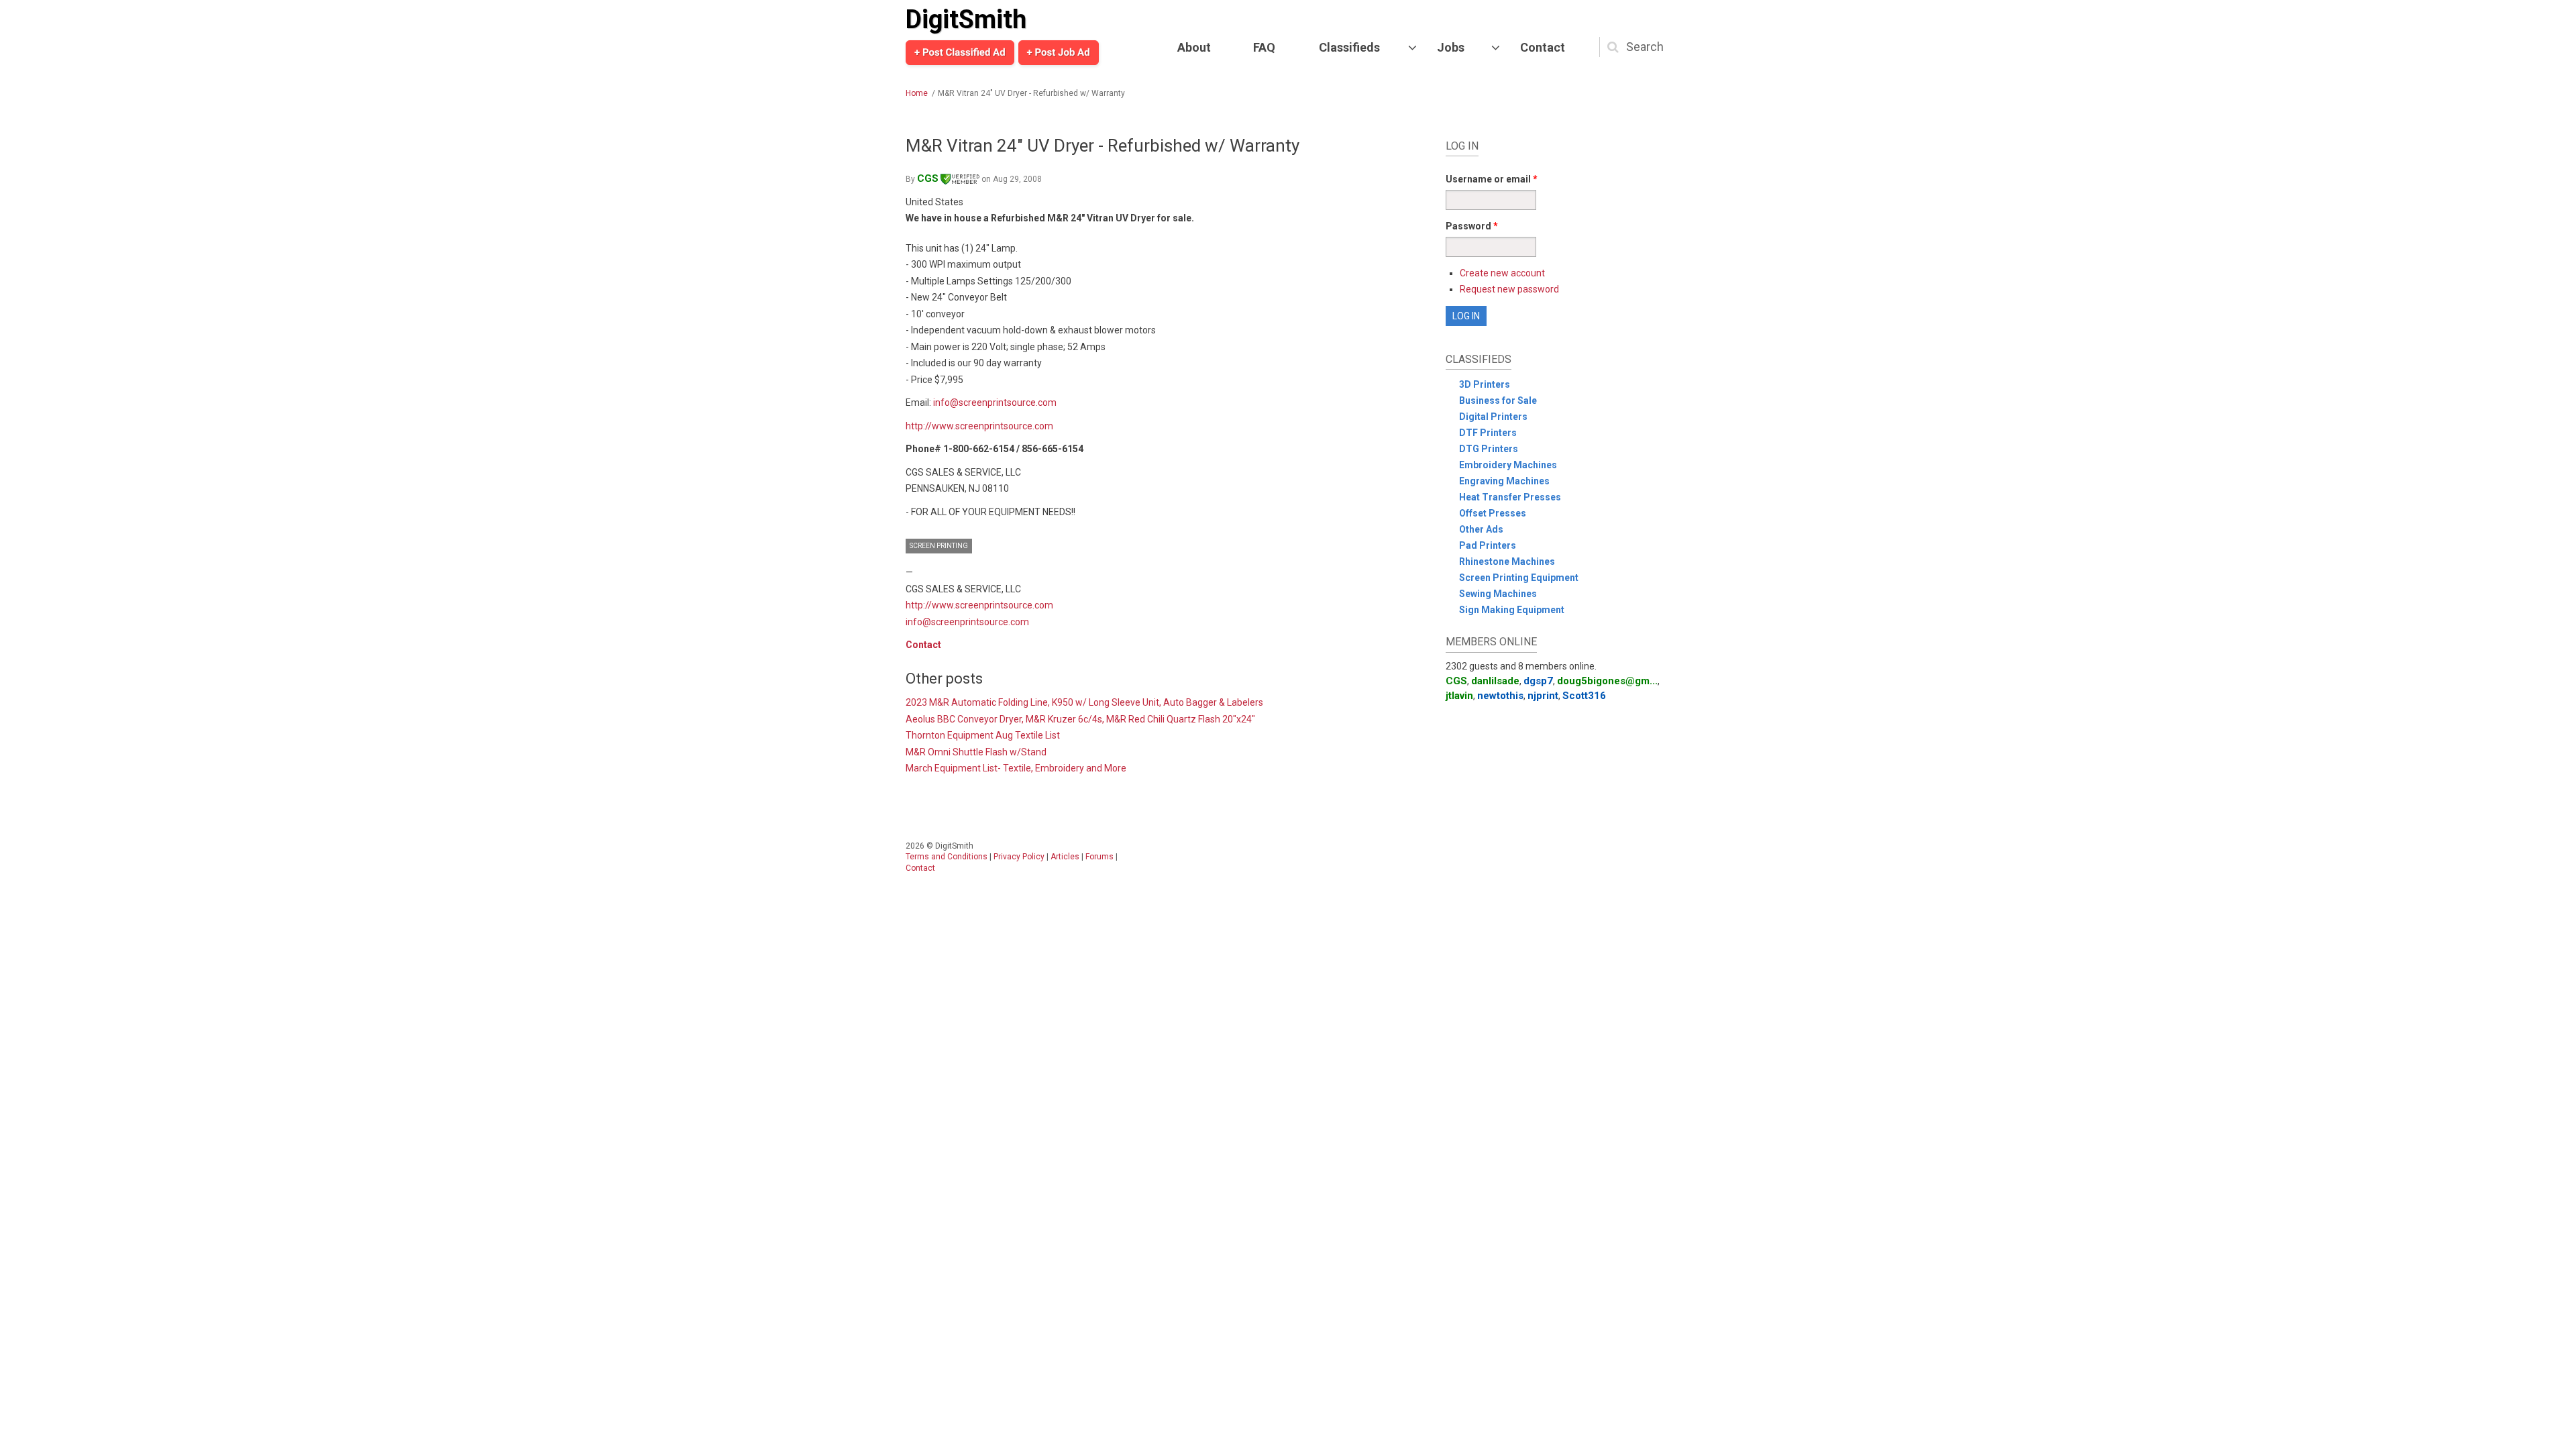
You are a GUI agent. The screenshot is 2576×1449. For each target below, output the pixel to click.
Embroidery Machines (1508, 465)
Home (917, 93)
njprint (1542, 696)
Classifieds (1349, 47)
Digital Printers (1493, 416)
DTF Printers (1488, 432)
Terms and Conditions (946, 856)
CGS (927, 178)
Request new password (1509, 289)
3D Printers (1484, 384)
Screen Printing (939, 545)
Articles (1065, 856)
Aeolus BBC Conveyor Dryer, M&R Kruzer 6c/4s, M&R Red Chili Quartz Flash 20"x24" (1080, 719)
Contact (1542, 47)
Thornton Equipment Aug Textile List (983, 735)
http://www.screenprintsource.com (979, 426)
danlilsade (1495, 681)
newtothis (1500, 696)
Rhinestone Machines (1507, 561)
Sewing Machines (1498, 593)
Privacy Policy (1019, 856)
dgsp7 (1538, 681)
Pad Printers (1487, 545)
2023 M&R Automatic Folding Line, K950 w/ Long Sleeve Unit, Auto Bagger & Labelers (1084, 702)
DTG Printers (1488, 448)
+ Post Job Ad (1058, 52)
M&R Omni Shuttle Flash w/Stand (976, 752)
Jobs (1450, 47)
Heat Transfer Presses (1510, 497)
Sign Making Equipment (1511, 609)
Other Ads (1481, 529)
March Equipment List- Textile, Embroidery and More (1016, 768)
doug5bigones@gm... (1607, 681)
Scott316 (1584, 696)
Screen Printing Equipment (1518, 577)
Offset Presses (1492, 513)
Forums (1099, 856)
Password (1472, 226)
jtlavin (1459, 696)
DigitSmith (966, 19)
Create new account (1502, 273)
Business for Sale (1498, 400)
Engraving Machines (1504, 481)
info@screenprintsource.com (995, 402)
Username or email (1492, 179)
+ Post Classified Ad (960, 52)
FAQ (1264, 47)
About (1194, 47)
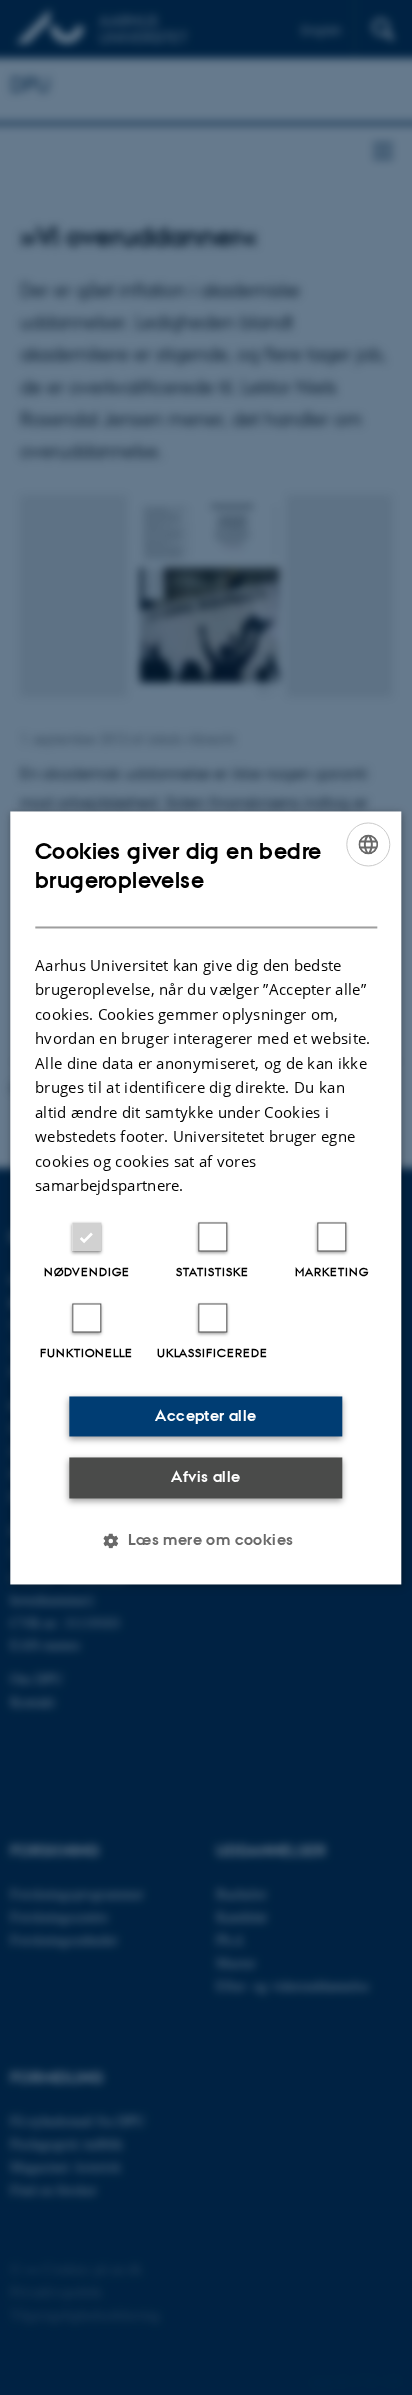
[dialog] (205, 1197)
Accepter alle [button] (205, 1415)
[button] (205, 1540)
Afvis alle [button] (205, 1477)
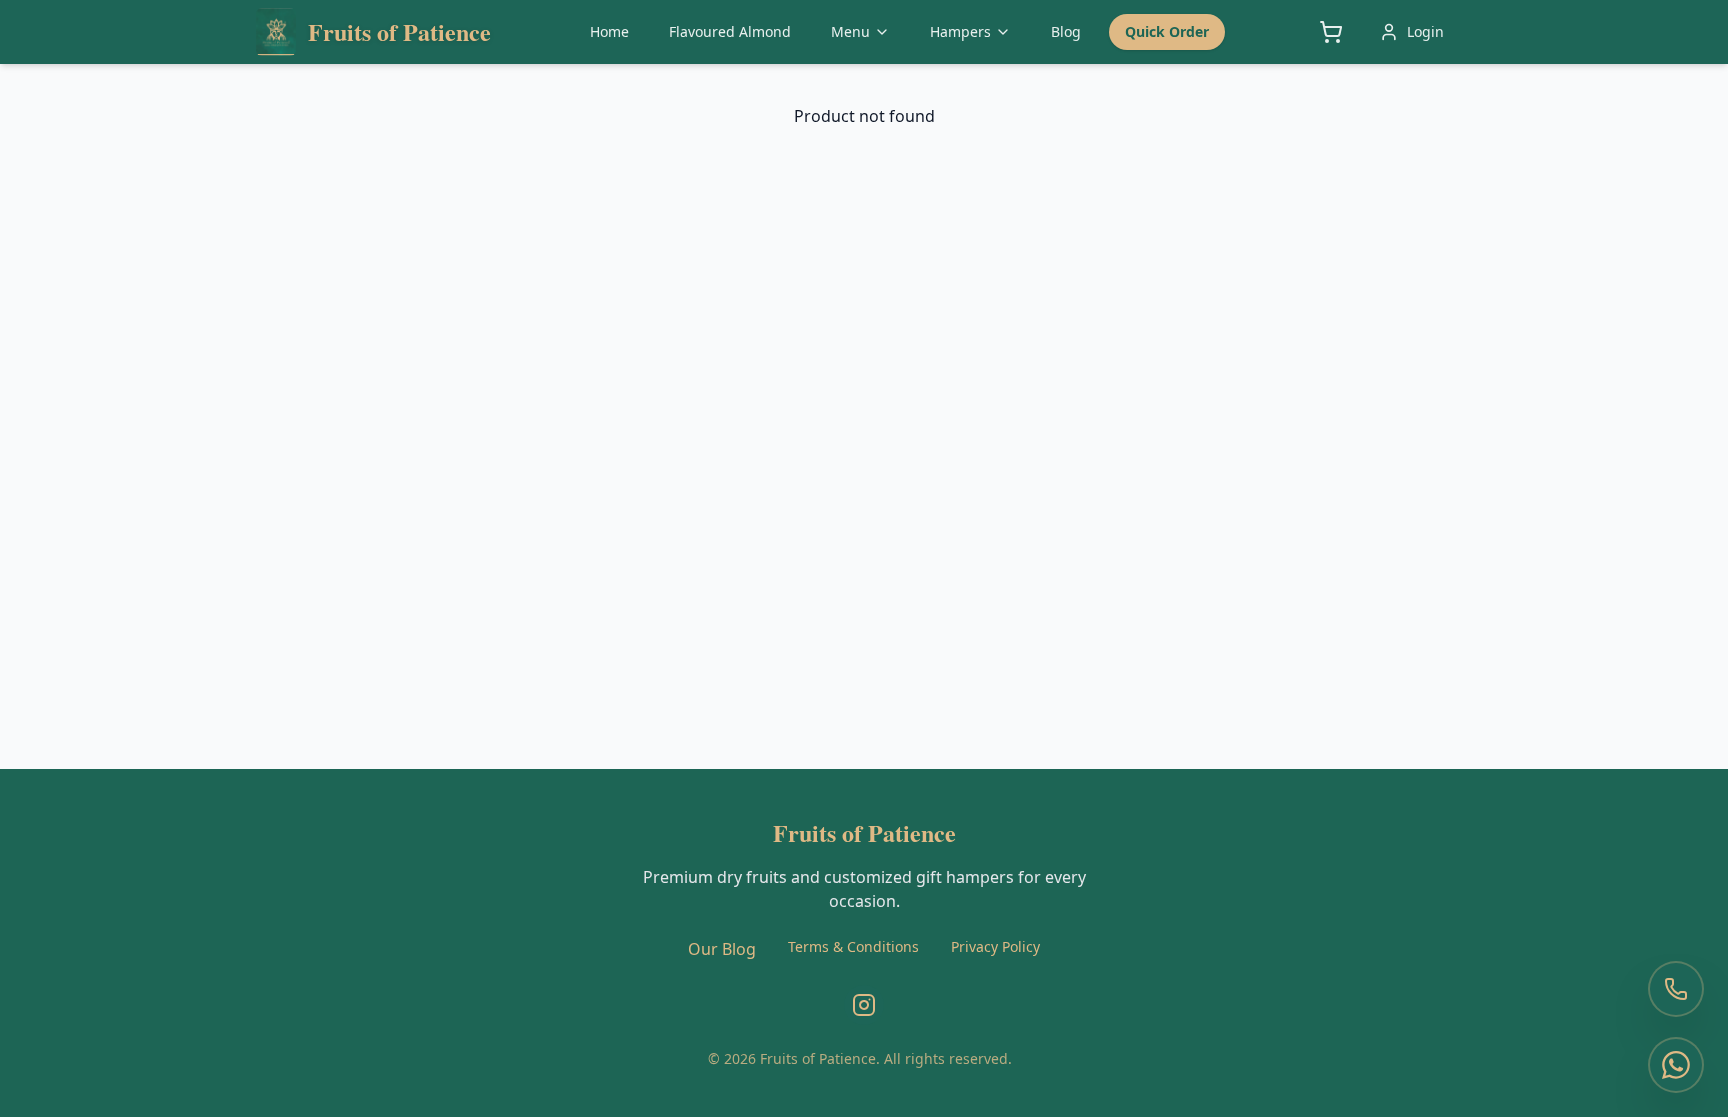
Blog (1066, 31)
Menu (850, 31)
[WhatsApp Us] (1676, 1065)
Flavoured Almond (730, 31)
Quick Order (1167, 31)
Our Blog (722, 949)
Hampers (960, 31)
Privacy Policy (995, 946)
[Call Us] (1676, 989)
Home (609, 31)
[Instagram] (864, 1005)
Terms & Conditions (853, 946)
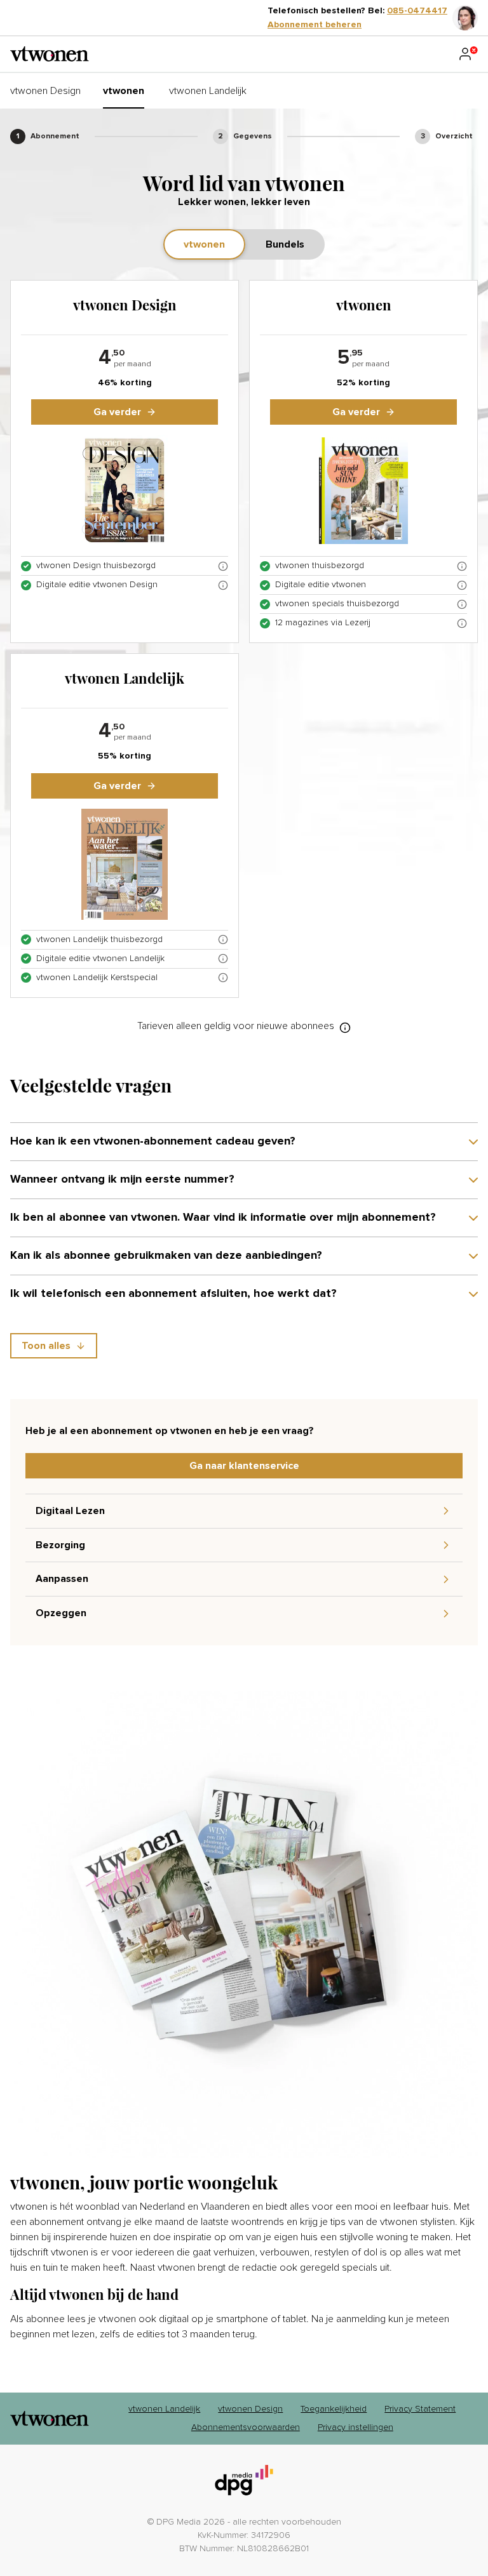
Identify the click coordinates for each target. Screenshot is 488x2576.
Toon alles (46, 1346)
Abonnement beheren (315, 24)
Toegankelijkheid (334, 2409)
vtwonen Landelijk (164, 2409)
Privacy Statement (420, 2409)
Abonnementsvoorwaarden (245, 2427)
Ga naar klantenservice (244, 1466)
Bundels (285, 244)
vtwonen (204, 244)
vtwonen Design (250, 2409)
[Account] (468, 54)
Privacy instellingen (355, 2427)
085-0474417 (417, 10)
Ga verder (117, 412)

- _YOUR OBJECTIVE_
Go through the listing above line by line and state how many lines include the string "Conditions". Write only the number.

- _ANSWER SPACE_
2